Role of Financial Accounting
There are some role of financial accounting is :
- Financial accounting generates some key documents, which includes profit and loss account, patterning the method of business traded for a specific period and the balance sheet that provides a statement, showing mode of trade in business for a specific period.
- It records financial transactions showing both the inflows and outflows of money from sales, wages, etc.
- Financial accounting empowers the managers and aids them in managing more efficiently by preparing standard financial information, which includes monthly management report tracing the costs and profits against budgets, sales and investigations of the cost.
Importance of Financial Accounting
The importance of financial accounting are:
- It provides legal information to stakeholders such as financial accounts in the form of trading, profit and loss account and balance sheet.
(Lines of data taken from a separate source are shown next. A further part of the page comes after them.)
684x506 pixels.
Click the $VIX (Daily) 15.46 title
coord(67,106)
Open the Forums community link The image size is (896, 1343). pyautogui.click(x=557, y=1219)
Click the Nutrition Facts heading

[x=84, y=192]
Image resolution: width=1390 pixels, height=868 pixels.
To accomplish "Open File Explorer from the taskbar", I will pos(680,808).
- It shows the mode of investment for shareholders.
- It provides business trade credit for suppliers.
- It notifies the risks of loans in a business for banks and lenders.
All financial accounting procedures should be transparent and strictly followed. If accounting principles and standards will not be practised effectively, it can cause huge losses to the company.
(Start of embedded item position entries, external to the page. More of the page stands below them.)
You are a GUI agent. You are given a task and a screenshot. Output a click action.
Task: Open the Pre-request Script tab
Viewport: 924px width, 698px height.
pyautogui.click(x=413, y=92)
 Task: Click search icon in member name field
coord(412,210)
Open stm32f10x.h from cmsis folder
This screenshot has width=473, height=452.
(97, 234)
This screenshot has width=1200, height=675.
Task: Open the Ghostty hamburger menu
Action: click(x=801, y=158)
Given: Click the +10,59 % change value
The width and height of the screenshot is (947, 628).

Satyam Computer Systems Ltd., for example, was involved in India‟s largest accounting scandal. The profits of the company were falsely inflated for many years. Satyam Chairman B. Ramalinga Raju then resigned, admitting the falsification of company accounts and inflation of revenue and profit figures. The company‟s auditors Price Waterhouse Coopers were also held responsible for the fraud.
Enron, a U.S. based power generation and distribution Company misled the public into believing that it was realising profits from legitimate trading of natural gas to energy. The company‟s traders helped in building up the “robust selling” scenario by publishing press releases about trade deals that did not actually take place.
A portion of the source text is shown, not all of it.